As he does with every temptation, satan disorders our perception of what the Good (what faith is, and what the Church is, in this case) in order to mislead us in our actions concerning them. He seduces us, by small, degrees to turn the faith into something that is merely experienced, like a possession, rather than a gift humbly received, lived and expressed without alteration. He continues the deception by leading us to valuate and appraise this “possession” (the faith) by a misinformed measurement of orthodoxy. It’s a measurement informed by components that are good such as Tradition, scripture, theology and liturgical philosophy. But they are applied in ways that are distorted just enough to be false/bad, but not distorted enough to be obvious, even to those who are usually spiritually alert.
Ultimately this seduction changes the hearts and minds of faithful Catholics, but not in the right direction. Out of sincere love for the Church and the faith, but sometimes prompted by an incorrect understanding of them, some Catholics fall into a pattern of assessment and judgement of other laypeople, of priests, and of the Magisterium and of the body of work of the Church. This infighting and atmosphere of constant suspicion has progressively formed a subculture within the Church. The church is divided and at war with itself.

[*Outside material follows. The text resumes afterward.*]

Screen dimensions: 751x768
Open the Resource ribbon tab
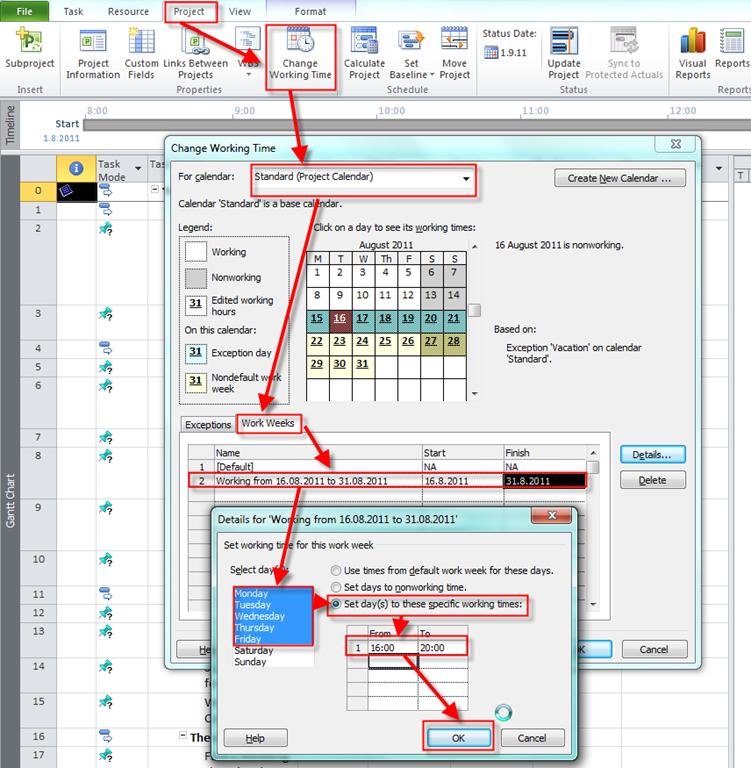[128, 12]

Why would the devil do this? Why would he lure faithful Catholics to be what, on the surface, appears to be more Catholic or more devout? Because, in warfare, you don’t have to destroy an army to defeat it. You only need to disable it. That’s the devil’s endgame. He wants to disable the army of his enemy. And he’s doing a very good job of it, too. The devil doesn’t need to turn us into villains. He’s fine with us continuing to be Catholic. But he wants “Catholic” to be effectively meaningless and inert.
In the very near future I’ll cover the means and purpose of the devil’s ambition to disable the faithful to address the question of why the devil wants do disorient and disable the faithful. It may be an essay or it may be a podcast. It will be published exclusively to my Substack so please consider subscribing to it. It’s free.
Any Catholic who believes that our love for the Church and for the faith could never be used to undo us is fooling themselves. In warfare even a human strategist would see it as a brilliant tactic. Why would the devil, who is much smarter than we are, not see that as well? He can’t ensnare us with small traps, but instead needs big traps to catch us. What “trap” is bigger than our love for the Church? There is none.